Die jüngeren Generationen zeigen eine klare Distanz zum Alkohol, während ein aktiver Lebensstil und ein größerer Fokus auf die Gesundheit die Trinkgewohnheiten beeinflusst haben.
Andrei Sluge, Direktor und einer von 16 Besitzern der Novo Goriško Brauerei Reservoir Dogs, stellte fest, dass mehrere Faktoren zum Rückgang des Bierkonsums beitragen. Er betonte, dass jüngere Generationen weniger Alkohol trinken als ihre Vorgänger und dass ein aktiver Lebensstil und ein größerer Fokus auf die Gesundheit zu wichtigen Einflüssen geworden sind. Er wies auch darauf hin, dass hohe Temperaturen in den Sommermonaten die Outdoor-Aktivitäten beeinträchtigen und es für Restaurants und Touristenattraktionen schwierig machen, den normalen Betrieb aufrechtzuerhalten.
Extreme Dürren und starke Regenfälle erschweren die Angelegenheiten für Gastgewerbe und Tourismus. Janez Skok, Besitzer der Brauerei Maister in Kamniška, betonte, dass jüngere Generationen im Vergleich zu den vergangenen Jahrzehnten weniger alkoholische Getränke konsumieren. Er stellte fest, dass der Verkauf von alkoholarmen und alkoholfreien Bieren, deren Verbrauch stetig steigt, spürbar zunimmt. Wirtschaftliche Unsicherheit, Konflikte und die anhaltenden Auswirkungen der Pandemie haben zu einem vorsichtigeren Ansatz bei gesellschaftlichen Zusammenkünften beigetragen und die Häufigkeit traditioneller Trinkgelegenheiten verringert.

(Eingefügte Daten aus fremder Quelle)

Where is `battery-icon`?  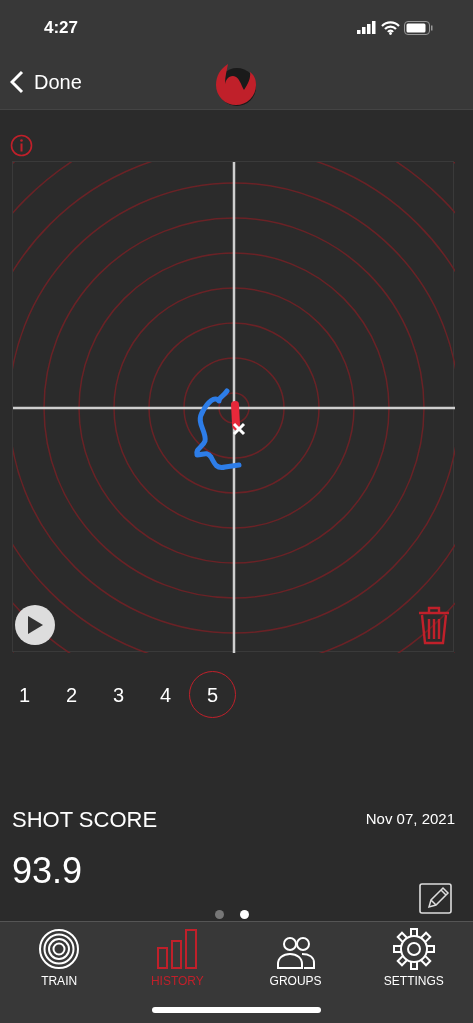 battery-icon is located at coordinates (418, 28).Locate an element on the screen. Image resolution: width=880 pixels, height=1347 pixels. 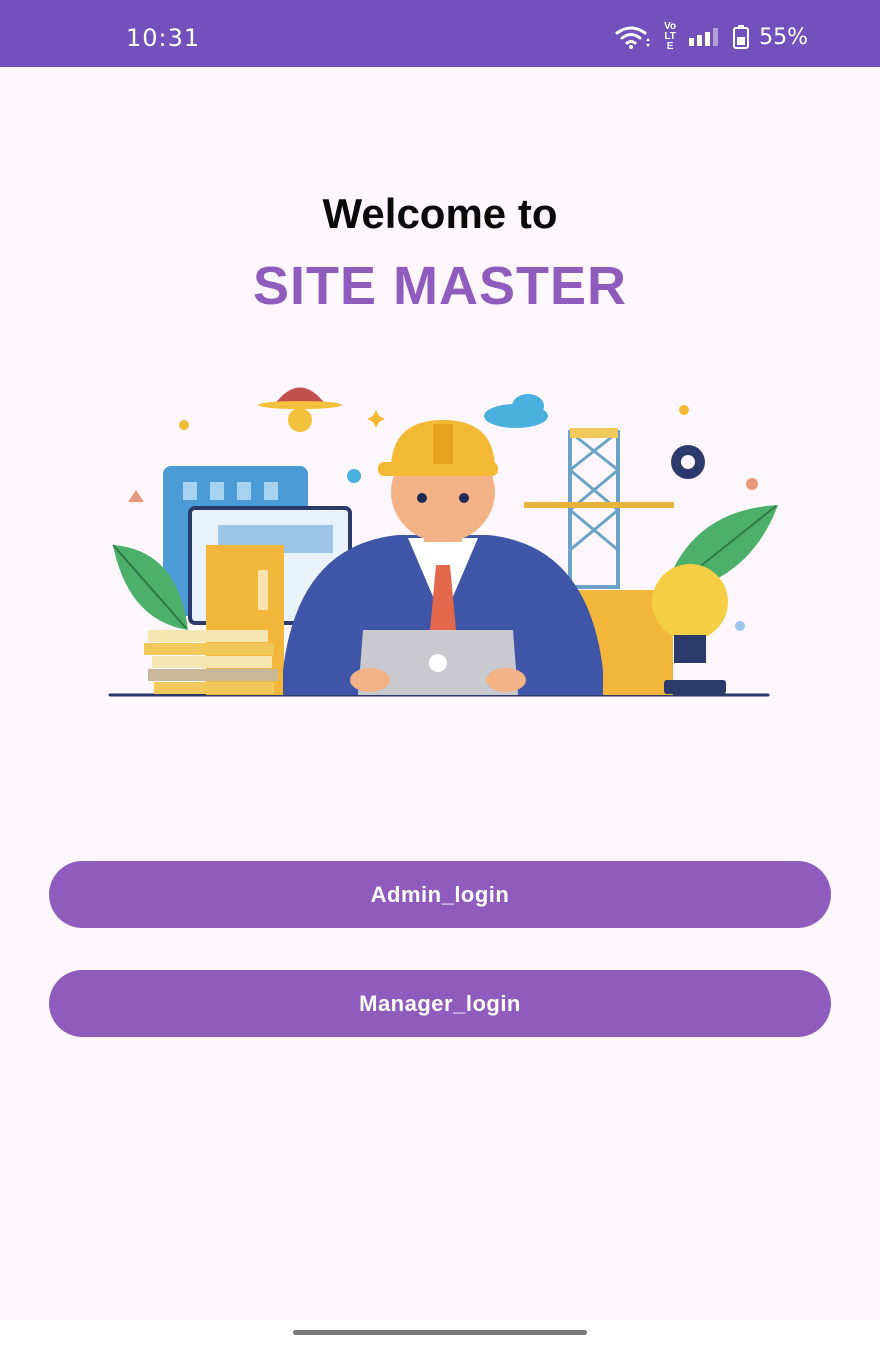
battery-icon is located at coordinates (742, 37).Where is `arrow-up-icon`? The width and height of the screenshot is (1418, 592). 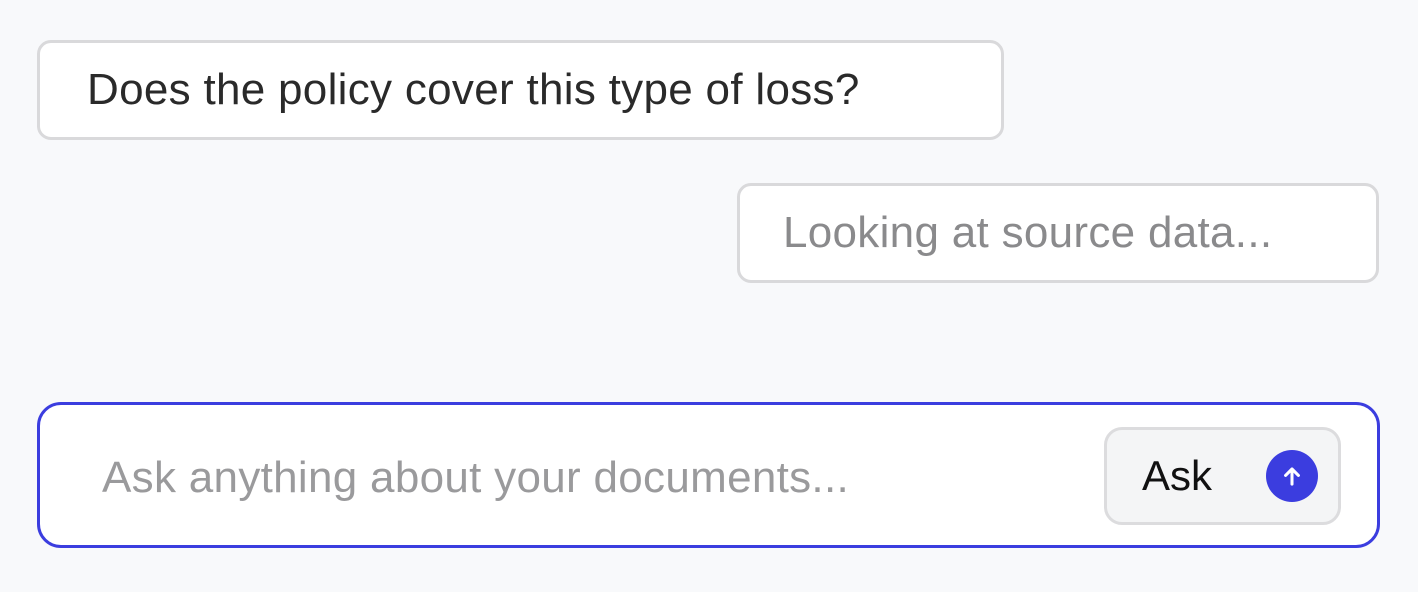 arrow-up-icon is located at coordinates (1292, 476).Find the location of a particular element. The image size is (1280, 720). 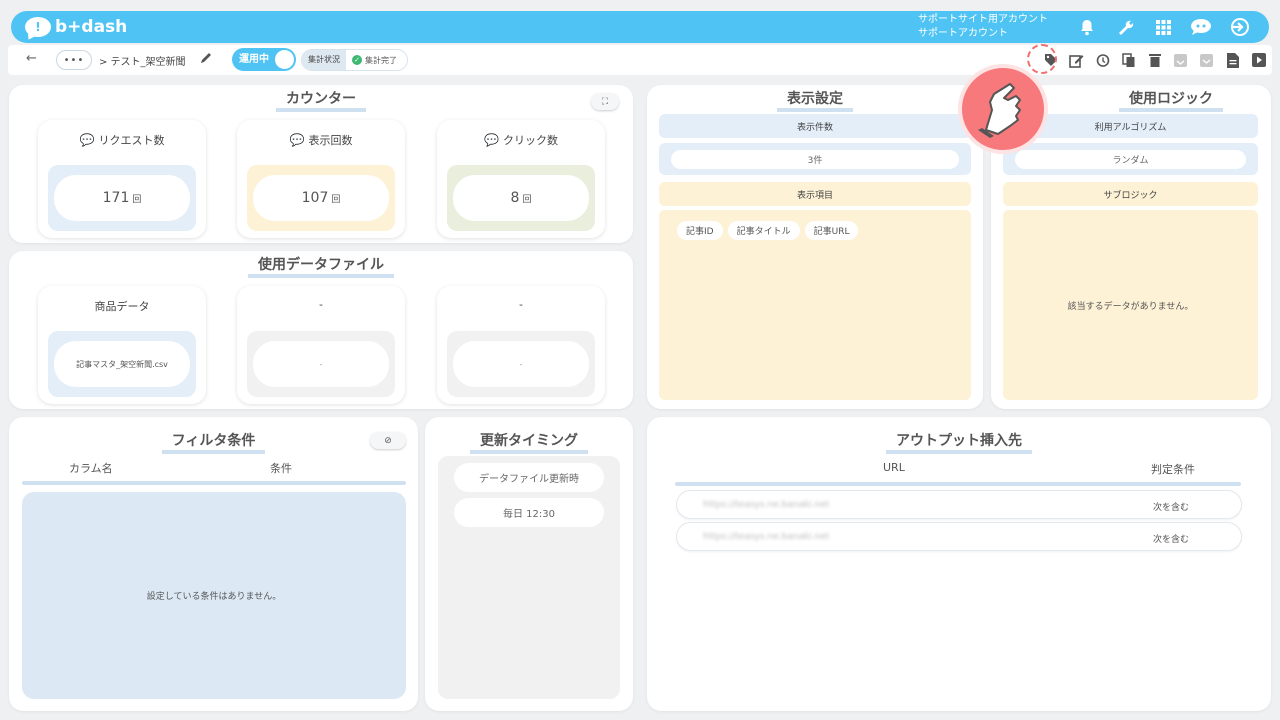

counter-value: 107 is located at coordinates (315, 198).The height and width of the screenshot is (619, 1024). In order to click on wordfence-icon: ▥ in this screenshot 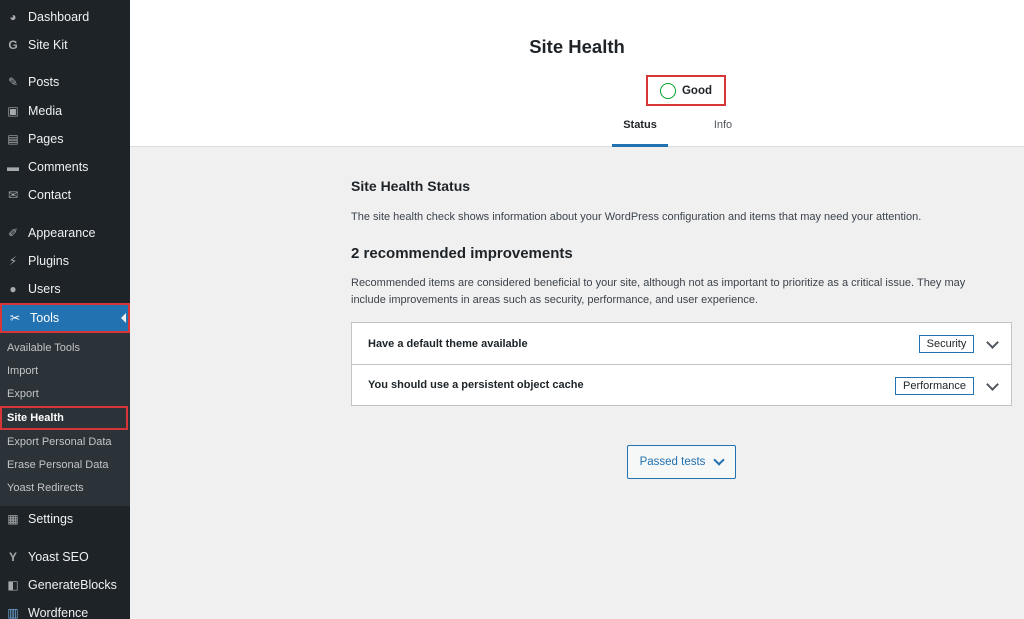, I will do `click(13, 612)`.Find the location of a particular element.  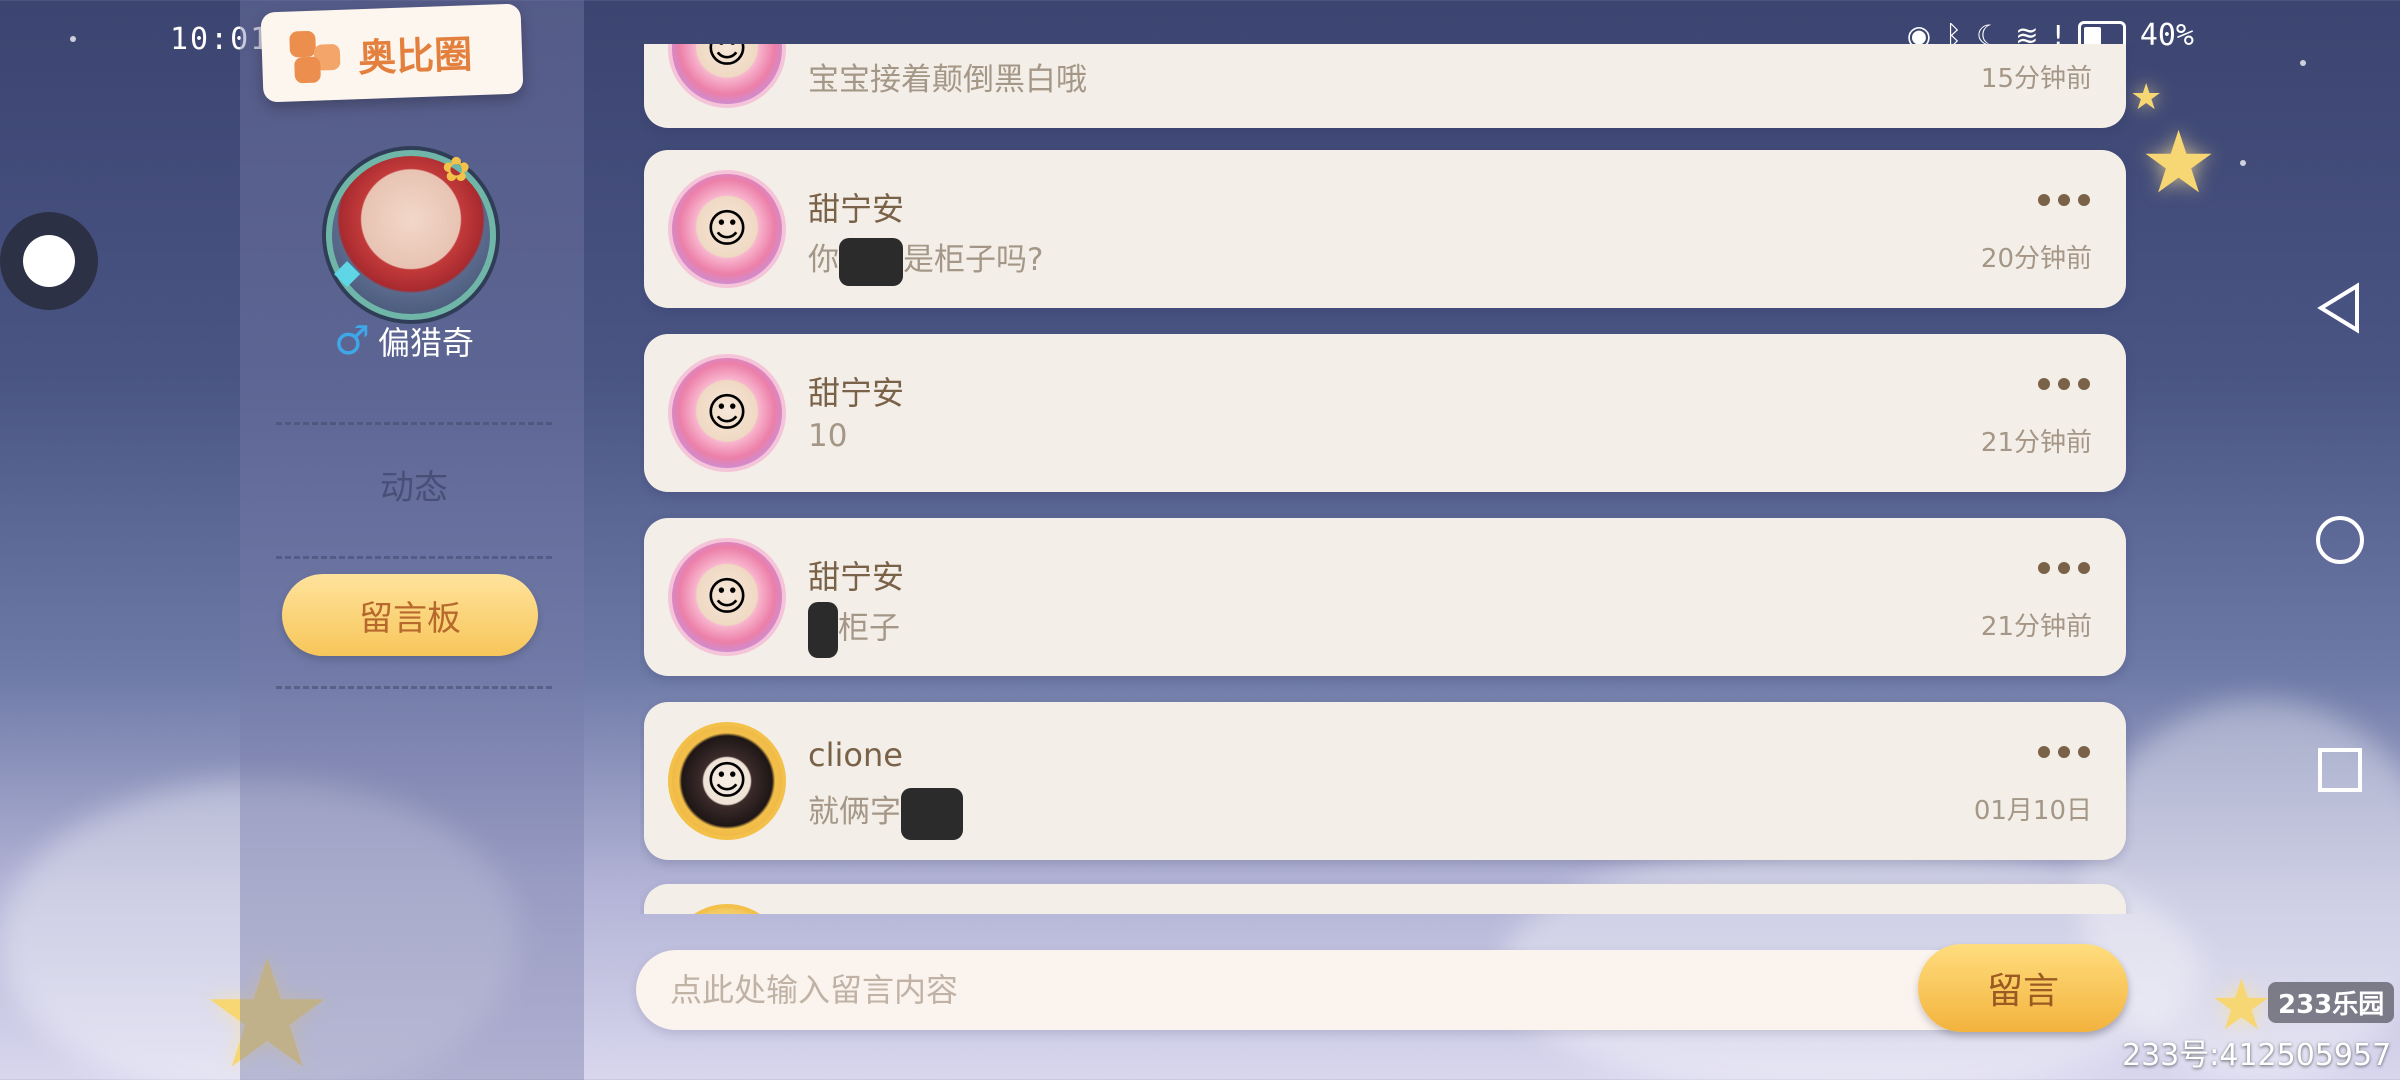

Kleinere Brauereien reagieren auf diese Veränderungen, indem sie sich auf den lokalen Tourismus konzentrieren und die Beziehungen zu den regionalen Gemeinschaften stärken. Sie nutzen ihr einzigartiges Angebot und ihr Erbe, um sowohl inländische als auch internationale Besucher anzuziehen. Diese Strategie steht im Einklang mit einer breiteren Bewegung unabhängiger Produzenten, die sich auf einem wettbewerbsorientierten Markt, der von Großbetrieben dominiert wird, differenzieren wollen.